• SELECTED EXTRACT:
++++++++
4. Neurolytic has to do with "loosening" or "destroying" (Greek verb is luein) of the "nerves." In fact it means "relating to neurolysis." Thanks. Neurolysis is the "breaking down of nerve substance (as from disease or exhaustion)." What is interesting to me is that neurolysis was an important pain management tool in the early 20th century, but was discontinued with the advent of new analgesics and safer techniques of pain management. Yet, as one web site says, "recent neurodestructive techniques of pain management such as cryoablation.... resulted in a surge of interest in this method of pain relief." Cryoablation, for your information, is the use of liquid nitrogen to freeze a particular organ before treating it. It is increasingly being used as a treatment technique for prostate cancer.
5. Tectogene is, like voltammetry, a very rare word that was missed by an unfortunate speller. Just think of it. There were tons of really easy words in this round, and then a poor kid get clobbered with tectogene. They ought to do a little more to try to equalize words in rounds. Save this one for when you have the four Indian-American finalists. Derived from the Greek tektainein, which means "to frame or build," a tectogene is "a long narrow fold of the earth's crust that is postulated as an early phase in the process of the formation of a mountain range or an island arc." This "downwarping crust" is also known as "sial" but you can get confused real quickly with "sial"-words since the root also means "saliva." Actually, the geologic "sial," is a combination of silicium and aluminum. We only have time to say here that the Greek word for saliva is sialon while the Latin is spuere--to spit. Thus, something inducing the flow of saliva is a sialagogue. Let's return to the world of tectogene. The term was coined by Erich Haarmann in 1926 and co-opted by Harry Hess in 1938 to mean the "downfolded portion of an orogene." Oops, got another word. Orogenesis means "mountain-making," but the word refers to the production of mountain structure and not that of mountain topography. That's enough on this collection of words for now.
++++++++
• DATA SECTION:
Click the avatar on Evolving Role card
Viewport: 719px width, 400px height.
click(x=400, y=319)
++++++++
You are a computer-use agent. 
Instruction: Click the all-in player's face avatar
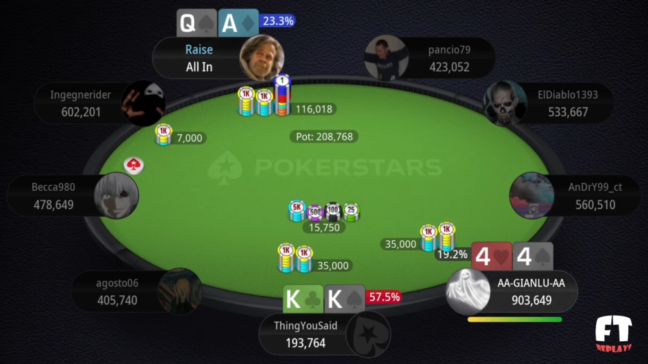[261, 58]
++++++++
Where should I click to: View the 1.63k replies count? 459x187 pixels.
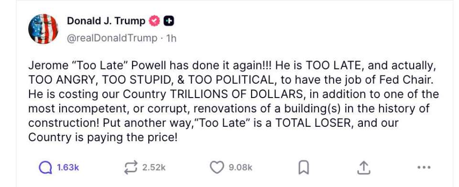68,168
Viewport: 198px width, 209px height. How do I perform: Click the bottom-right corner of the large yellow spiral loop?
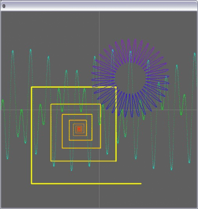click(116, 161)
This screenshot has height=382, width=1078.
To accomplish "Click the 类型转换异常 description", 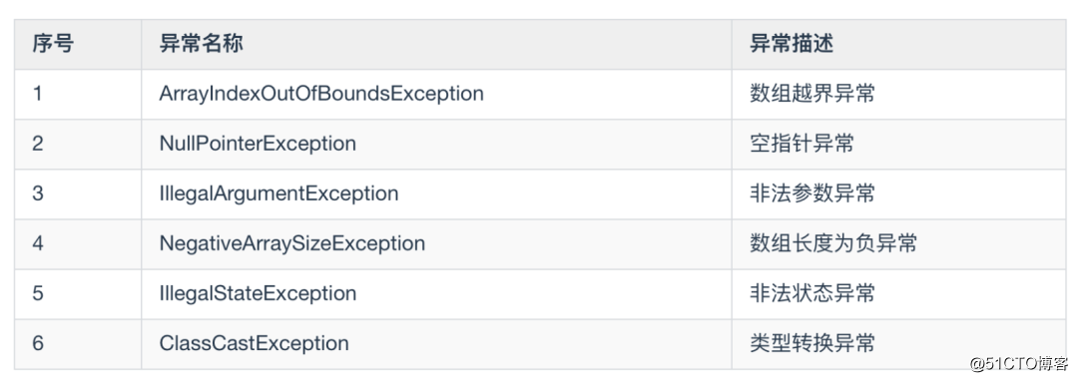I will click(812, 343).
++++++++
• EXERCISE 1: According to the passage on neurolytic and tectogene, who coined the term tectogene, and in what year?
• EXERCISE 2: Please carry on the passage on neurolytic and tectogene, starting after its final sentence.
The records are separate from the passage on neurolytic and tectogene.

• ANSWER SECTION 1: Erich Haarmann coined it in 1926.

• ANSWER SECTION 2:
6. A petrel is a sea bird. I only cite this word because of its fascinating origin. It seems to walk on the sea, and its name means "little Peter." It received its name because it reminded someone of the Apostle Peter's attempt to walk on the sea in Matt. 14:29 when Jesus bid him walk to him on the sea. This etymological explanation only goes back to 1703, though the person mentioning it (Dampier) says that the term was in common use among seamen at that time.
7. We finish with tussocked, which means "having or covered with tussock grass." A tussock is a tuft of grass. In a marsh it is a bog covered with and bound together by the roots of low vegetation. So, those floating bogs, I suppose, are tussocks. Learn something new every word when you study words.